Elevate Cannabis Flower and Profits with Post-Harvest Tips
Optimize Your Cannabis Crop: The Importance of Science-Based Post-Harvest Techniques
After months of carefully cultivating your cannabis crop and meticulously controlling every environmental factor, you’ve created healthy, potent plants. But if you’re still relying on traditional post-harvest techniques, you could be leaving profits on the table while also compromising quality. While there is a long legacy behind growing great cannabis flower, the “old ways” of drying and curing are not always backed by science, and in a competitive market, inconsistent yields or mediocre quality can quickly erode a cultivator’s reputation.
Taking a scientific approach to drying and minimizing handling can position growers for long-term success, ensuring that their product maintains its quality and maximizes profitability.
The Science of Cannabis Drying
Post-harvest handling is often treated as an afterthought by cultivators eager to get their product out the door and sold. However, these final steps are critical for preserving quality, maximizing yield, and ensuring shelf stability. A lack of consistent processes and precise repeatability can open the door to numerous problems, such as overdrying or underdrying, excessive handling, and insufficient environmental control. These issues can degrade trichomes, introduce contamination risks, and reduce profitability.
One of the most significant threats to profit is overdrying cannabis flower. Removing too much moisture not only reduces the sellable weight but also negatively impacts potency, terpene integrity, burn quality, and more.
Achieving Optimal Cannabis Moisture Levels
The key to effective cannabis drying lies in precisely controlling and monitoring water activity—the measure of tightly bound water molecules within the plant material. Maintaining cannabis flower with water activity at around 0.6 (the ASTM International standard range is 0.55 to 0.65) ensures superior shelf stability and prevents mold without excessively drying, losing critical weight, and cutting into profits.
Water-activity standards and measurement are widely used in the food and pharmaceutical industries to ensure safety and quality. As cannabis moves closer to federal legality, the industry should anticipate mandated water-activity testing requirements from governmental regulatory agencies.
Massachusetts regulators recently released a memo highlighting the importance of water activity, but for the most part, such analysis remains overlooked or misunderstood. Investing in a water-activity meter is a cost-effective step and one of the smartest moves a cannabis cultivator can make. Managing water activity levels effectively can increase yields by 5%-7% without changing nutrients, genetics, or other inputs, providing growers with critical data to precisely control drying, curing, and storage conditions.
Minimize Handling and Maintain Stable Environments
Every time cannabis flower is handled or transferred between environments, there is a risk of introducing contaminants and compromising the valuable trichome heads. Fluctuations in environmental conditions—whether in a room or a storage bin—make it extremely challenging to achieve consistent drying rates and water activity.

▶ SUPPLIED INFORMATION:
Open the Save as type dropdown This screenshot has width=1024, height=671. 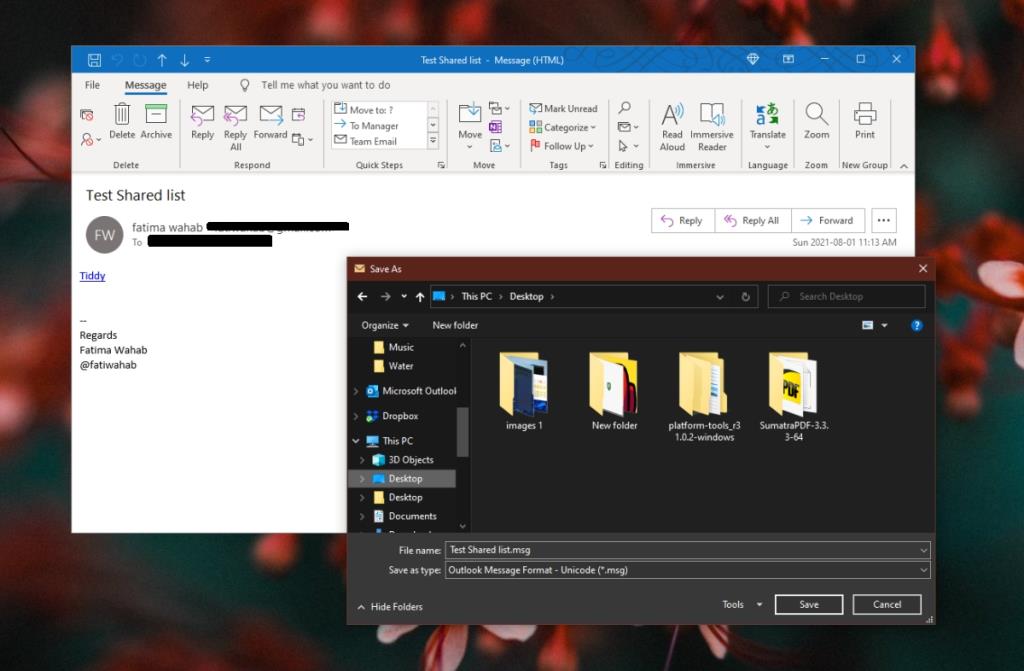[688, 570]
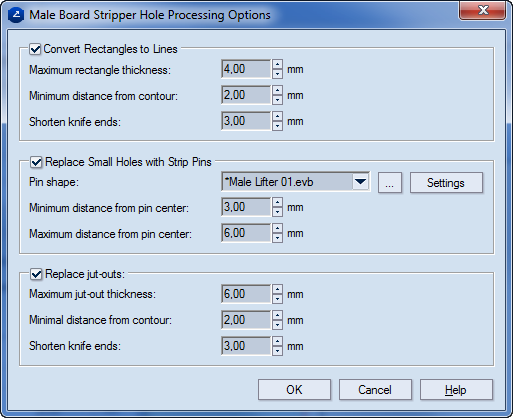Decrease Minimal distance from contour for jut-outs
This screenshot has width=513, height=418.
click(x=277, y=325)
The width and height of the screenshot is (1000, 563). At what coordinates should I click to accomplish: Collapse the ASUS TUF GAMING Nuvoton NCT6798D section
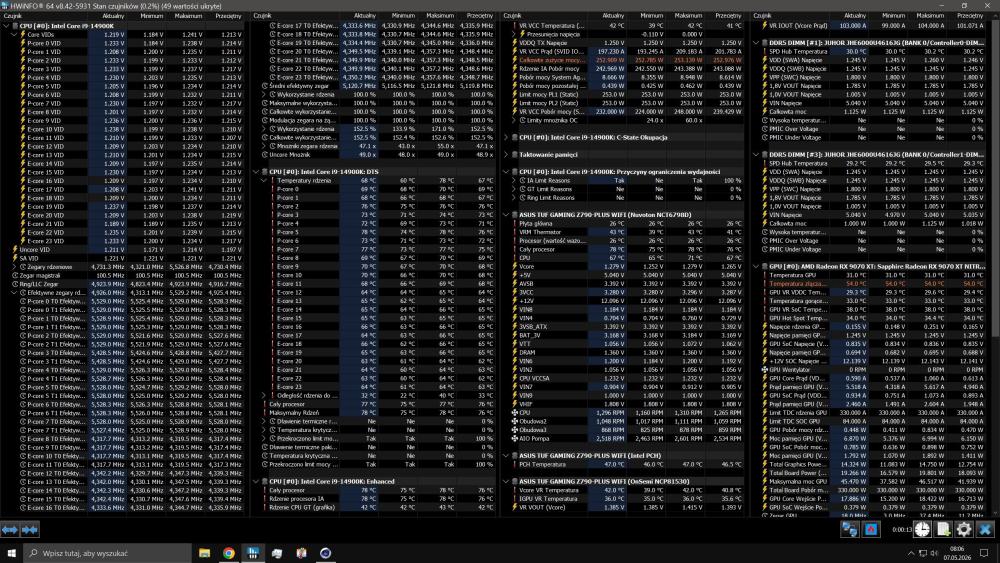[x=506, y=215]
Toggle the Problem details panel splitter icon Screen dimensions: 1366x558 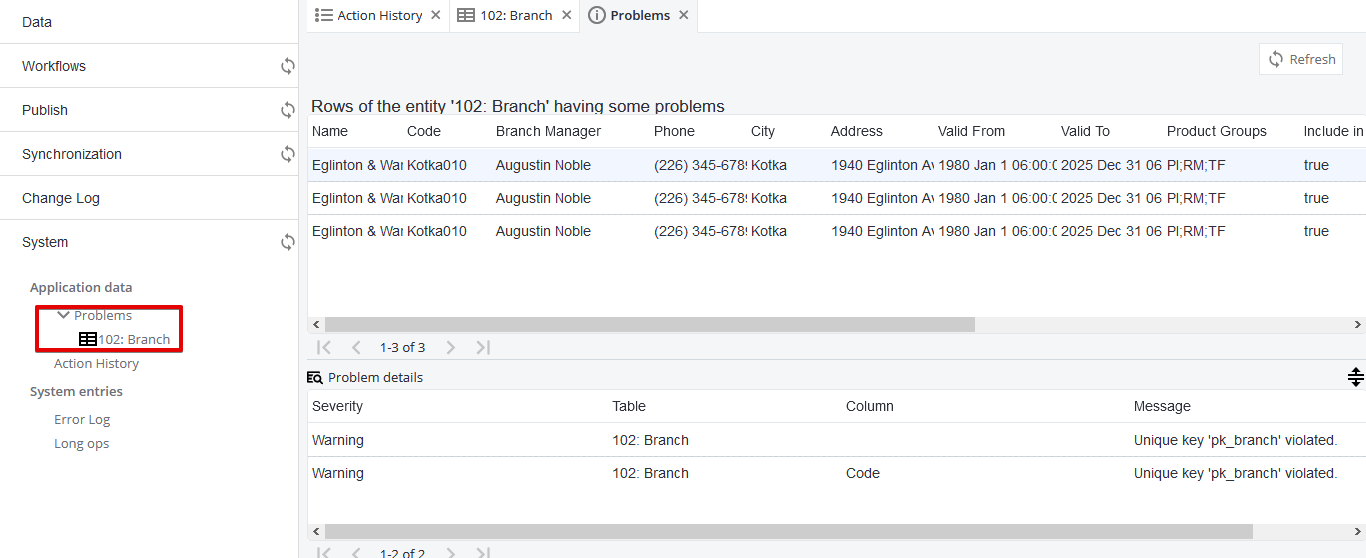pyautogui.click(x=1355, y=377)
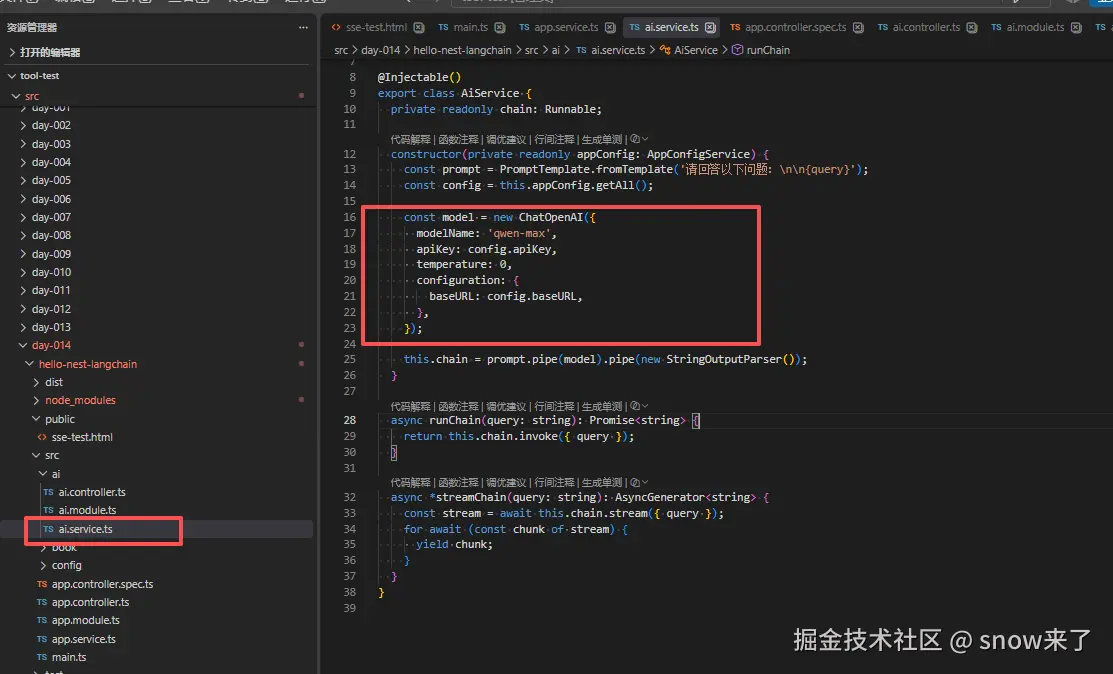Image resolution: width=1113 pixels, height=674 pixels.
Task: Click 代码解释 code lens above constructor
Action: (410, 139)
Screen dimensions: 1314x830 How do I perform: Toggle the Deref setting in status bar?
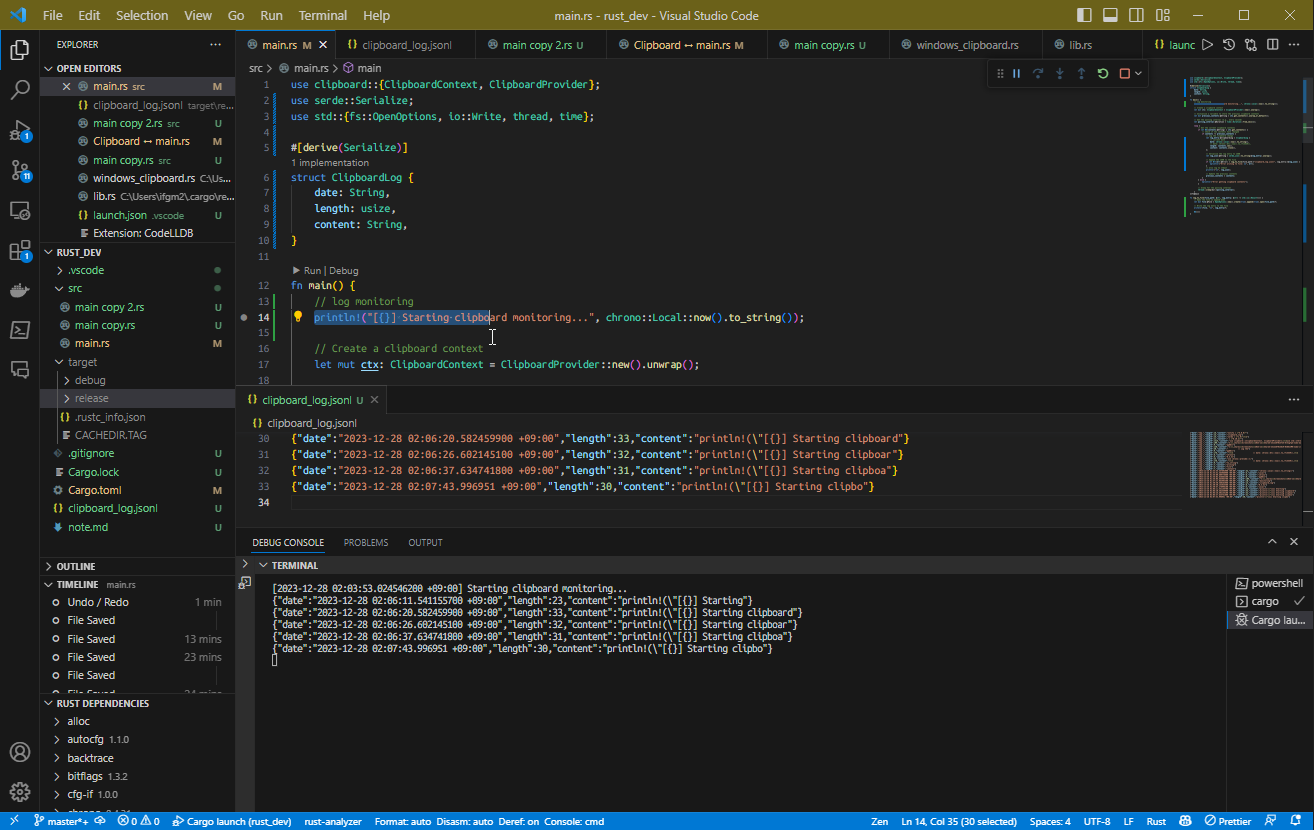point(522,821)
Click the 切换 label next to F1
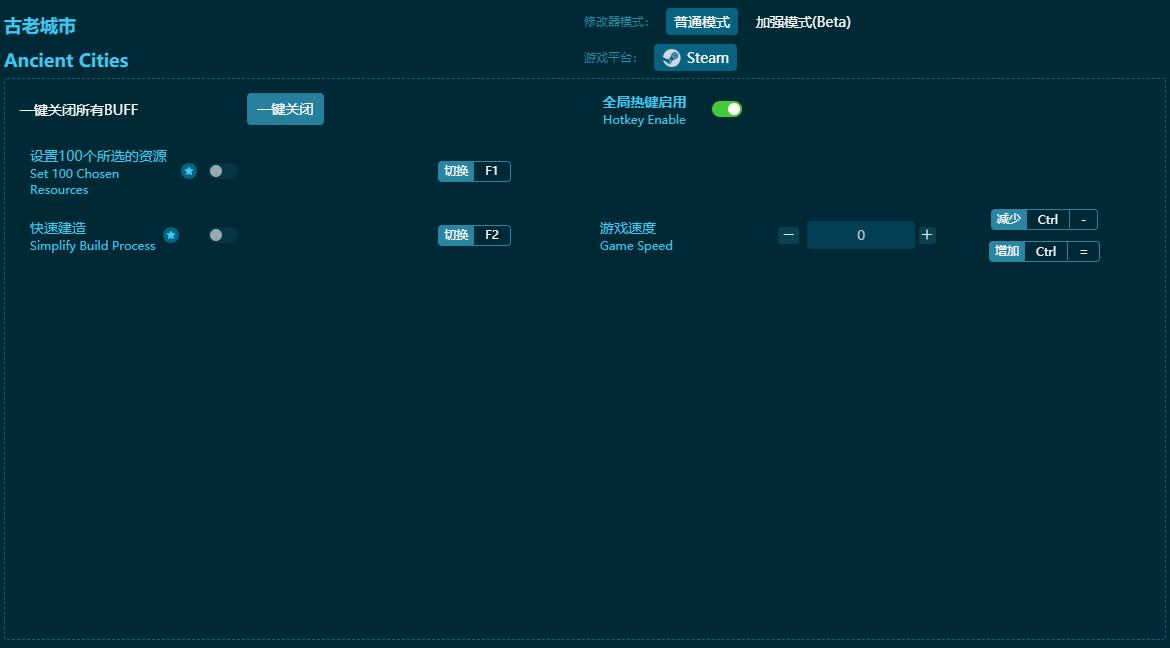Viewport: 1170px width, 648px height. pos(456,171)
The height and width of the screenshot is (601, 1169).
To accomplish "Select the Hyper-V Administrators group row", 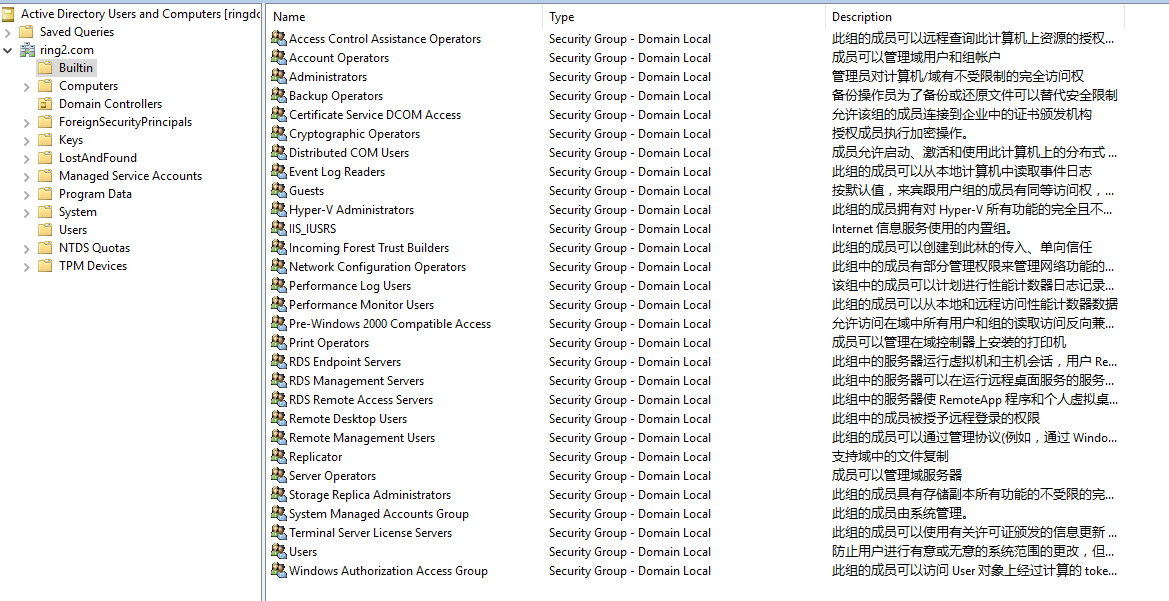I will 351,210.
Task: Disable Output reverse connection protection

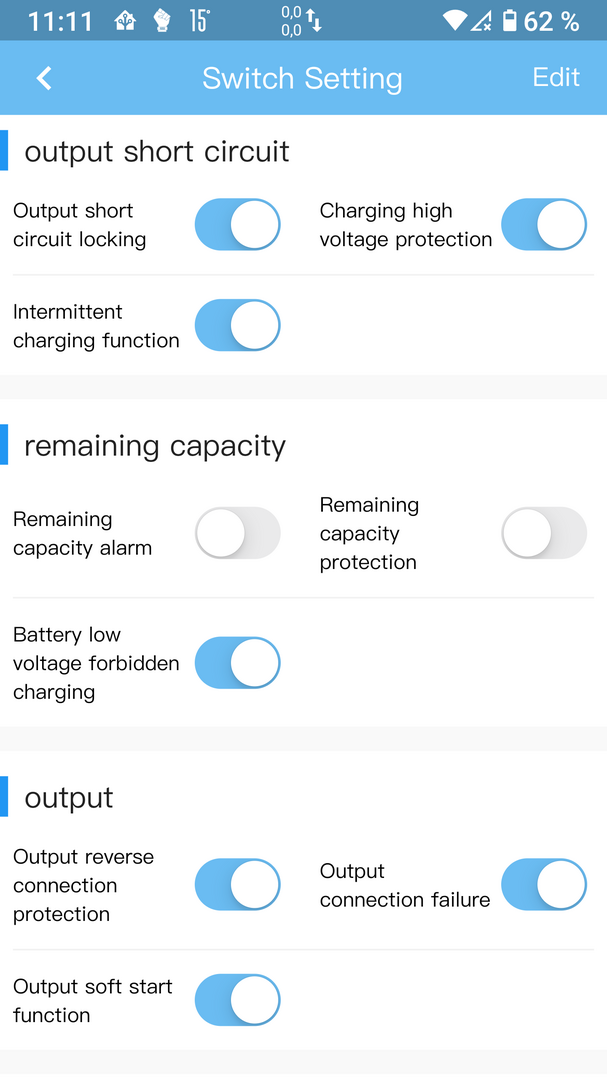Action: coord(237,884)
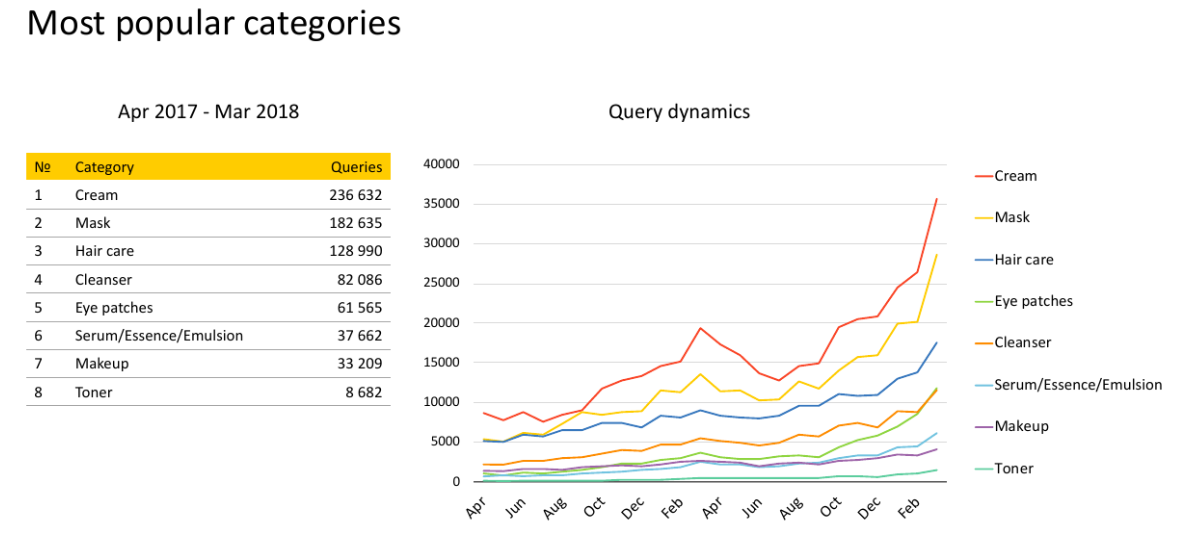Click the 236 632 value in Cream row
The image size is (1187, 534).
tap(355, 195)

▶ QUESTIONS TO ANSWER:
1. In the cannabis post-harvest article, what range does the ASTM International standard give for water activity?
2. Continue the cannabis post-harvest article from its last sentence.

▶ RESPONSE LIST:
1. 0.55 to 0.65

2.
Optimizing post-harvest handling using science-based methods can provide significant operational benefits, such as:
- Increased profitability from higher salable weight.
- Consistently superior-quality flower.
- Reduced labor costs from minimized handling and transfers.
- Improved efficiency and consistency of operations.
- Lowered risks of compromised product safety and quality.
The Growing Demand for Consistency and Quality
As consumer education surrounding cannabis increases and legal markets mature, demand for consistently high-quality cannabis is on the rise. The days of simply producing cheap flower with maximum THC are dwindling. Instead, consumers are looking for superior quality, consistency, and safe products. Producers who optimize their post-harvest processes using validated tools and methods will gain a significant competitive edge.
This is especially relevant for pre-rolls, which are rapidly gaining popularity. Proper post-harvest handling dramatically improves the quality of pre-rolls, leading to higher sales and brand loyalty. According to Seattle-based industry analyst Headset, pre-rolls are experiencing strong sales growth across legal markets in the U.S. and Canada.
Advancing with Science-Based Approaches
The cannabis industry has made significant strides on the cultivation side by implementing the latest horticultural science and innovations. It is now time to apply the same disciplined, science-based approaches to the critical post-harvest stage. Good drying and curing practices are not just about preserving quality; they are also about improving profits and positioning a brand for long-term success.
For example, producers who have refined their post-harvest processes with scientifically validated methods and tools will find themselves better positioned in an increasingly competitive market. They will not only improve the quality and consistency of their flower but also reduce costs, increase efficiency, and build stronger customer loyalty.